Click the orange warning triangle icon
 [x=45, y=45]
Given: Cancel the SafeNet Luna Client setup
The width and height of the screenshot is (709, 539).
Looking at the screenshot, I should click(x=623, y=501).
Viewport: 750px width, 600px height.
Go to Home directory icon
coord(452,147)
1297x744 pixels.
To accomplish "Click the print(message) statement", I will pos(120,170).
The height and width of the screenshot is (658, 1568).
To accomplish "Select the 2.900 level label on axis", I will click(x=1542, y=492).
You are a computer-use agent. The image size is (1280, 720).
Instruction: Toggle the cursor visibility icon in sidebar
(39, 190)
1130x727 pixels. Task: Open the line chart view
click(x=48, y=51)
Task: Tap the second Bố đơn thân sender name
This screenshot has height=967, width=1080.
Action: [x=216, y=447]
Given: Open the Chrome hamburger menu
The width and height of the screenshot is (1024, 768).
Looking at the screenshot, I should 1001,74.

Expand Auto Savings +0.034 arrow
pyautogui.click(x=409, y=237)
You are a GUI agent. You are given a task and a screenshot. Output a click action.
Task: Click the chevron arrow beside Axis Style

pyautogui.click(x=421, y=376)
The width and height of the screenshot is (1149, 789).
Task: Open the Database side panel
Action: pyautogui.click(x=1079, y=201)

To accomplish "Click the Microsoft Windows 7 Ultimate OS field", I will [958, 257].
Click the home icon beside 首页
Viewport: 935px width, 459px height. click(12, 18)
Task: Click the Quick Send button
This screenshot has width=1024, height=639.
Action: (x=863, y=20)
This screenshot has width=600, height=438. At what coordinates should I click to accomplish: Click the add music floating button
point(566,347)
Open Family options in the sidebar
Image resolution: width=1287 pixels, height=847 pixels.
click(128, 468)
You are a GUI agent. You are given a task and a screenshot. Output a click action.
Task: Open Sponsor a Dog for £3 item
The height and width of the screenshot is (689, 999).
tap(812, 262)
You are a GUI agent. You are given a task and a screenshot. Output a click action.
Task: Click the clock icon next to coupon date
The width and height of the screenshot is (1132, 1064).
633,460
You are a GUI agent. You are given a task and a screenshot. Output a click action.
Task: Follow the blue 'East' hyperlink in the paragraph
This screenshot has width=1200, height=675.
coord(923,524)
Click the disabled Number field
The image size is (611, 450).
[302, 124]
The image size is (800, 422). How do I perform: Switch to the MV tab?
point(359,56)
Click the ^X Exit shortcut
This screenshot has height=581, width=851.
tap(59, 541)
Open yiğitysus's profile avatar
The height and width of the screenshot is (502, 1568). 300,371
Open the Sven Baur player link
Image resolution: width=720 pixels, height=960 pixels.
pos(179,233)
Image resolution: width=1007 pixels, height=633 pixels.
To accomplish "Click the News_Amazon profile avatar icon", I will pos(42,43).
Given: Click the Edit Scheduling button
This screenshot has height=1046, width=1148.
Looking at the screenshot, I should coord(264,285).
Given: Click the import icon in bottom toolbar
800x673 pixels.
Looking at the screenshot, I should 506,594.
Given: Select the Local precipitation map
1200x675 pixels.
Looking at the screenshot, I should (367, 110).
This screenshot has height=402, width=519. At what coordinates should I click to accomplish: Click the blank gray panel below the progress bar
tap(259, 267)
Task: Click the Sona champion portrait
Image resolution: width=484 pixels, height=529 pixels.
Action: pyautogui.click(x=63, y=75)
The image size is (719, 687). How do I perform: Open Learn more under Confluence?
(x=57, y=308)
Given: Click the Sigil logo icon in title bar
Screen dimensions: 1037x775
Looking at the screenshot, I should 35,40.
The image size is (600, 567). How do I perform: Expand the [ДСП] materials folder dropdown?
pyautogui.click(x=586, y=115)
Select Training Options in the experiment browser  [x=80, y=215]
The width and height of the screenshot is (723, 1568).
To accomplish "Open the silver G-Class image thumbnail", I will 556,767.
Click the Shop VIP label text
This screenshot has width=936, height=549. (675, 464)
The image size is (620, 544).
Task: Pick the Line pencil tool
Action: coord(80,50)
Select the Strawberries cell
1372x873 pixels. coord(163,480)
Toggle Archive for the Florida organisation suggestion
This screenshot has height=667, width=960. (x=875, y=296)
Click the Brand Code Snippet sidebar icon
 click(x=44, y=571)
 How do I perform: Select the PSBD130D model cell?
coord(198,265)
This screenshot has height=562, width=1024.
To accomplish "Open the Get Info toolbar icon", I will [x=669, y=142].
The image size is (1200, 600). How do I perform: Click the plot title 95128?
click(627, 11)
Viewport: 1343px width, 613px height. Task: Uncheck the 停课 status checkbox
----
### YOUR GOAL
Repeat every record exactly as written, please.

### FINAL ANSWER
Click the orange warning triangle icon
 [x=45, y=45]
Given: Cancel the SafeNet Luna Client setup
The width and height of the screenshot is (709, 539).
Looking at the screenshot, I should click(x=623, y=501).
Viewport: 750px width, 600px height.
Go to Home directory icon
coord(452,147)
1297x744 pixels.
To accomplish "Click the print(message) statement", I will pos(120,170).
The height and width of the screenshot is (658, 1568).
To accomplish "Select the 2.900 level label on axis", I will click(x=1542, y=492).
You are a computer-use agent. The image size is (1280, 720).
Instruction: Toggle the cursor visibility icon in sidebar
(39, 190)
1130x727 pixels. Task: Open the line chart view
click(x=48, y=51)
Task: Tap the second Bố đơn thân sender name
This screenshot has height=967, width=1080.
Action: [x=216, y=447]
Given: Open the Chrome hamburger menu
The width and height of the screenshot is (1024, 768).
Looking at the screenshot, I should 1001,74.

Expand Auto Savings +0.034 arrow
pyautogui.click(x=409, y=237)
You are a GUI agent. You are given a task and a screenshot. Output a click action.
Task: Click the chevron arrow beside Axis Style

pyautogui.click(x=421, y=376)
The width and height of the screenshot is (1149, 789).
Task: Open the Database side panel
Action: pyautogui.click(x=1079, y=201)

To accomplish "Click the Microsoft Windows 7 Ultimate OS field", I will [958, 257].
Click the home icon beside 首页
Viewport: 935px width, 459px height. click(12, 18)
Task: Click the Quick Send button
This screenshot has width=1024, height=639.
Action: (x=863, y=20)
This screenshot has width=600, height=438. At what coordinates should I click to accomplish: Click the add music floating button
point(566,347)
Open Family options in the sidebar
Image resolution: width=1287 pixels, height=847 pixels.
click(128, 468)
You are a GUI agent. You are given a task and a screenshot. Output a click action.
Task: Open Sponsor a Dog for £3 item
The height and width of the screenshot is (689, 999).
tap(812, 262)
You are a GUI agent. You are given a task and a screenshot. Output a click action.
Task: Click the clock icon next to coupon date
The width and height of the screenshot is (1132, 1064).
633,460
You are a GUI agent. You are given a task and a screenshot. Output a click action.
Task: Follow the blue 'East' hyperlink in the paragraph
This screenshot has width=1200, height=675.
coord(923,524)
Click the disabled Number field
The image size is (611, 450).
[302, 124]
The image size is (800, 422). How do I perform: Switch to the MV tab?
point(359,56)
Click the ^X Exit shortcut
This screenshot has height=581, width=851.
tap(59, 541)
Open yiğitysus's profile avatar
The height and width of the screenshot is (502, 1568). 300,371
Open the Sven Baur player link
Image resolution: width=720 pixels, height=960 pixels.
pos(179,233)
Image resolution: width=1007 pixels, height=633 pixels.
To accomplish "Click the News_Amazon profile avatar icon", I will pos(42,43).
Given: Click the Edit Scheduling button
This screenshot has height=1046, width=1148.
Looking at the screenshot, I should coord(264,285).
Given: Click the import icon in bottom toolbar
800x673 pixels.
Looking at the screenshot, I should 506,594.
Given: Select the Local precipitation map
1200x675 pixels.
Looking at the screenshot, I should (367, 110).
This screenshot has height=402, width=519. At what coordinates should I click to accomplish: Click the blank gray panel below the progress bar
tap(259, 267)
Task: Click the Sona champion portrait
Image resolution: width=484 pixels, height=529 pixels.
Action: pyautogui.click(x=63, y=75)
The image size is (719, 687). How do I perform: Open Learn more under Confluence?
(x=57, y=308)
Given: Click the Sigil logo icon in title bar
Screen dimensions: 1037x775
Looking at the screenshot, I should 35,40.
The image size is (600, 567). How do I perform: Expand the [ДСП] materials folder dropdown?
pyautogui.click(x=586, y=115)
Select Training Options in the experiment browser  [x=80, y=215]
The width and height of the screenshot is (723, 1568).
To accomplish "Open the silver G-Class image thumbnail", I will 556,767.
Click the Shop VIP label text
This screenshot has width=936, height=549. (675, 464)
The image size is (620, 544).
Task: Pick the Line pencil tool
Action: coord(80,50)
Select the Strawberries cell
1372x873 pixels. coord(163,480)
Toggle Archive for the Florida organisation suggestion
This screenshot has height=667, width=960. (x=875, y=296)
Click the Brand Code Snippet sidebar icon
 click(x=44, y=571)
 How do I perform: Select the PSBD130D model cell?
coord(198,265)
This screenshot has height=562, width=1024.
To accomplish "Open the Get Info toolbar icon", I will [x=669, y=142].
The image size is (1200, 600). How do I perform: Click the plot title 95128?
click(627, 11)
Viewport: 1343px width, 613px height. Task: Uncheck the 停课 status checkbox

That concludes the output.